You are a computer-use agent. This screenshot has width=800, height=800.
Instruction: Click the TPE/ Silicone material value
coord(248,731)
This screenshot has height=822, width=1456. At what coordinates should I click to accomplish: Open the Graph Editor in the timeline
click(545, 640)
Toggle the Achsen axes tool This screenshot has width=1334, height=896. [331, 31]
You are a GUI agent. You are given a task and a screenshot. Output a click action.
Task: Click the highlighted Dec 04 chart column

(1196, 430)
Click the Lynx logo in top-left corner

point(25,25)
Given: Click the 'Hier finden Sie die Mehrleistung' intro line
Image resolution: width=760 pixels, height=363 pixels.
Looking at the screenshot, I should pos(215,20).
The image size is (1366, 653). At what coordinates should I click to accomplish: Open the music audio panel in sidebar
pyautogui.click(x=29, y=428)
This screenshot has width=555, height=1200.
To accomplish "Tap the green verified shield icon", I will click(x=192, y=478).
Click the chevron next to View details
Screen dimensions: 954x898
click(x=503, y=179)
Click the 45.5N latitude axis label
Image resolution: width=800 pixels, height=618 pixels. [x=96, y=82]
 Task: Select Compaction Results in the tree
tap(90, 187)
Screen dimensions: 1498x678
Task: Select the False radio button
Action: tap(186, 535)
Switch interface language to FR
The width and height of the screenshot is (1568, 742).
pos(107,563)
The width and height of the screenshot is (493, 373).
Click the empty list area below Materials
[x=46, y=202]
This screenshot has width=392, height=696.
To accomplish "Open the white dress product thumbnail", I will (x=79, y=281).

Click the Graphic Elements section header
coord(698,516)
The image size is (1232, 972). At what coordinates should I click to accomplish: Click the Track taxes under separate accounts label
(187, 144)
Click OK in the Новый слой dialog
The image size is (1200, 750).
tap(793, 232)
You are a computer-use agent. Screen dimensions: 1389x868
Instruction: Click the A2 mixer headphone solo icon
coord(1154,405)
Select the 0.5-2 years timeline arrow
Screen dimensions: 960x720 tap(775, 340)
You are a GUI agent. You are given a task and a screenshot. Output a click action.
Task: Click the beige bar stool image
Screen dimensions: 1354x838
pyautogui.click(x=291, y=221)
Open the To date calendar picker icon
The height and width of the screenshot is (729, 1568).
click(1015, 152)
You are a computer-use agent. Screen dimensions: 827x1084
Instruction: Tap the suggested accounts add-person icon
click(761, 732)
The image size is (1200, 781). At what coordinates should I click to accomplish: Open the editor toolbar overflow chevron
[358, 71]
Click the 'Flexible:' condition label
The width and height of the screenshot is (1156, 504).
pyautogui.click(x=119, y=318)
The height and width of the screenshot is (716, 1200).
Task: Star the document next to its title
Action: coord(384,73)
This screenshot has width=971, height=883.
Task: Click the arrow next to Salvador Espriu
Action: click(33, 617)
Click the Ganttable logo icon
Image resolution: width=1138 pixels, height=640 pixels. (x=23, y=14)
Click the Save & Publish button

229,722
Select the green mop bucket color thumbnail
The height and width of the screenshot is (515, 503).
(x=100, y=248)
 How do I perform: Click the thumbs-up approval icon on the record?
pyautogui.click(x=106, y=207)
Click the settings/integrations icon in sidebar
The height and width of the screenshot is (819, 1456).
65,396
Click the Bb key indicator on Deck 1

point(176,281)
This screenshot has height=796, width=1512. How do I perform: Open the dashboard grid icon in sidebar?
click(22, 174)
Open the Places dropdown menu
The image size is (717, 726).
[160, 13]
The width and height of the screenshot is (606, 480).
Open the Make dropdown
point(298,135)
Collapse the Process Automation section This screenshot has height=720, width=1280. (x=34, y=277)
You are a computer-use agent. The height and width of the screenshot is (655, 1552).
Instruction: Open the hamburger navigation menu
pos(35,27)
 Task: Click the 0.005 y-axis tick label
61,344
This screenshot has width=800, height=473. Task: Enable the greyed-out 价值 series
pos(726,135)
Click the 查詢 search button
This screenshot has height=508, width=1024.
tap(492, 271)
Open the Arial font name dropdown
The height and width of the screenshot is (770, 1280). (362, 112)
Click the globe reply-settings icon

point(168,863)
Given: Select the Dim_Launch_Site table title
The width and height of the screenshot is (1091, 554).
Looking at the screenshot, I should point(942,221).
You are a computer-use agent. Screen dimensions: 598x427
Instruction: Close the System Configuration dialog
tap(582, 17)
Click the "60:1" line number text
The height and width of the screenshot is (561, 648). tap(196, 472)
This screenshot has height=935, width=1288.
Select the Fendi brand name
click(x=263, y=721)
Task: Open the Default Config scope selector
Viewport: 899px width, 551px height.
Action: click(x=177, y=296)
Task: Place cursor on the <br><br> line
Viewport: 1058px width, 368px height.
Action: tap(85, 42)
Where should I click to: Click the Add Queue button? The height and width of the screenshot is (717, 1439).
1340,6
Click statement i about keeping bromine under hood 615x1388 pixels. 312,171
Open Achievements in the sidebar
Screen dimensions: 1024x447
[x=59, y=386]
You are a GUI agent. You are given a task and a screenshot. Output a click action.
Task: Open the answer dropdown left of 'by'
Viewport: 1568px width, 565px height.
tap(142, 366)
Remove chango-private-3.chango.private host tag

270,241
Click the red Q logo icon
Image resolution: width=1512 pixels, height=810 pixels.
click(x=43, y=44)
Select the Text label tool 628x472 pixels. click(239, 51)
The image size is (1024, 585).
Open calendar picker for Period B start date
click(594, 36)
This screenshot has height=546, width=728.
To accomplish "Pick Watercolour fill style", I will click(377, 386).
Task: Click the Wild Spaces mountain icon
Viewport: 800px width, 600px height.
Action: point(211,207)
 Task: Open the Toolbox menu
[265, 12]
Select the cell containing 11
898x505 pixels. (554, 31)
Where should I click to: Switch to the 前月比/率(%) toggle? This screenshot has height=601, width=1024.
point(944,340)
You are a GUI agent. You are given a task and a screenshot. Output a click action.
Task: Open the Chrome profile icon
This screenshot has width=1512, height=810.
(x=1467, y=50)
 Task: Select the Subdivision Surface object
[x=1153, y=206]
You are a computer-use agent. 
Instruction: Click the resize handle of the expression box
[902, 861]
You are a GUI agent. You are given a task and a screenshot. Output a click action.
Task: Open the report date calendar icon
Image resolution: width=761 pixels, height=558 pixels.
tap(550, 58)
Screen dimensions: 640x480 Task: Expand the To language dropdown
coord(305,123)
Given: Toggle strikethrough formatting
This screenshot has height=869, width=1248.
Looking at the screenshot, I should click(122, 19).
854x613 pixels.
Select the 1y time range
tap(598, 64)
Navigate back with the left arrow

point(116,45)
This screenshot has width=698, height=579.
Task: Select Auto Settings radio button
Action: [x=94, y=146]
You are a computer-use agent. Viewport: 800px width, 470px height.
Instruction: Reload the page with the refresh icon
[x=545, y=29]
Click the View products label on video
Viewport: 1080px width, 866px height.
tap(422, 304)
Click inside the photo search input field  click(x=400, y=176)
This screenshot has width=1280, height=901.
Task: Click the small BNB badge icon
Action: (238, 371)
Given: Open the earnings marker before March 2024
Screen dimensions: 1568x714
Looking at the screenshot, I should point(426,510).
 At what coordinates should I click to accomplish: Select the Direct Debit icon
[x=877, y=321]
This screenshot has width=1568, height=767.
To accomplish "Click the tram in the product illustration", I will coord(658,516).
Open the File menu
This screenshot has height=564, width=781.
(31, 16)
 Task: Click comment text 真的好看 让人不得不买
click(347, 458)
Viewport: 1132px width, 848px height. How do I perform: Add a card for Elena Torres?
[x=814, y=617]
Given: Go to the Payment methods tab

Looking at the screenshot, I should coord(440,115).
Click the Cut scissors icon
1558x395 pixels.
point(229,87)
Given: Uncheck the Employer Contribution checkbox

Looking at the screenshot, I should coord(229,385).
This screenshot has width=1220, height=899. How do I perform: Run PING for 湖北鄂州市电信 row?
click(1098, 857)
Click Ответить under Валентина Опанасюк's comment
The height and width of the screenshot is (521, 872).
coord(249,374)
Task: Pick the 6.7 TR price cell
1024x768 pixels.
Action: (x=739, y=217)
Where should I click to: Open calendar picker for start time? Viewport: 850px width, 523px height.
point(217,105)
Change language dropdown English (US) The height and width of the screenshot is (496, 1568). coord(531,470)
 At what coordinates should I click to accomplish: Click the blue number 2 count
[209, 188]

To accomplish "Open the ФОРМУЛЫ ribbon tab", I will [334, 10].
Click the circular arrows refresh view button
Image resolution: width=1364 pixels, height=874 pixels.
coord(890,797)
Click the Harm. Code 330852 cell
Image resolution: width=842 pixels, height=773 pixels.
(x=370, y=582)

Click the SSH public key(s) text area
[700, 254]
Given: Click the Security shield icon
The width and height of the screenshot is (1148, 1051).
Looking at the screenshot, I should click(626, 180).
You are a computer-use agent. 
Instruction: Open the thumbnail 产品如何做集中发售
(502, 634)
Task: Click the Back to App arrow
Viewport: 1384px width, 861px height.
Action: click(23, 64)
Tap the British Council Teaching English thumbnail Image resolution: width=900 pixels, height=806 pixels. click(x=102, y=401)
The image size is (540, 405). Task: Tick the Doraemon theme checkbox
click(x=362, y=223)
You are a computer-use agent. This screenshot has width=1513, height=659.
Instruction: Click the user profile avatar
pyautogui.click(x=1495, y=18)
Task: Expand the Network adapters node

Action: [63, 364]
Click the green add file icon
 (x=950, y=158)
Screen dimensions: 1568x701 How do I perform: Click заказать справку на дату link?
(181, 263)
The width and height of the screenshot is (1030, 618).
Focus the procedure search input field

Work instructions —
Could you reproduce, exactly, every line above from the line with "Open the Make dropdown" to the line with "The image size is (1024, 585).", and no other line? Both ends count.

Output of the exercise —
Open the Make dropdown
point(298,135)
Collapse the Process Automation section This screenshot has height=720, width=1280. (x=34, y=277)
You are a computer-use agent. The height and width of the screenshot is (655, 1552).
Instruction: Open the hamburger navigation menu
pos(35,27)
 Task: Click the 0.005 y-axis tick label
61,344
This screenshot has width=800, height=473. Task: Enable the greyed-out 价值 series
pos(726,135)
Click the 查詢 search button
This screenshot has height=508, width=1024.
tap(492, 271)
Open the Arial font name dropdown
The height and width of the screenshot is (770, 1280). (362, 112)
Click the globe reply-settings icon

point(168,863)
Given: Select the Dim_Launch_Site table title
The width and height of the screenshot is (1091, 554).
Looking at the screenshot, I should point(942,221).
You are a computer-use agent. Screen dimensions: 598x427
Instruction: Close the System Configuration dialog
tap(582, 17)
Click the "60:1" line number text
The height and width of the screenshot is (561, 648). tap(196, 472)
This screenshot has height=935, width=1288.
Select the Fendi brand name
click(x=263, y=721)
Task: Open the Default Config scope selector
Viewport: 899px width, 551px height.
Action: click(x=177, y=296)
Task: Place cursor on the <br><br> line
Viewport: 1058px width, 368px height.
Action: tap(85, 42)
Where should I click to: Click the Add Queue button? The height and width of the screenshot is (717, 1439).
1340,6
Click statement i about keeping bromine under hood 615x1388 pixels. 312,171
Open Achievements in the sidebar
Screen dimensions: 1024x447
[x=59, y=386]
You are a GUI agent. You are given a task and a screenshot. Output a click action.
Task: Open the answer dropdown left of 'by'
Viewport: 1568px width, 565px height.
tap(142, 366)
Remove chango-private-3.chango.private host tag

270,241
Click the red Q logo icon
Image resolution: width=1512 pixels, height=810 pixels.
click(x=43, y=44)
Select the Text label tool 628x472 pixels. click(239, 51)
The image size is (1024, 585).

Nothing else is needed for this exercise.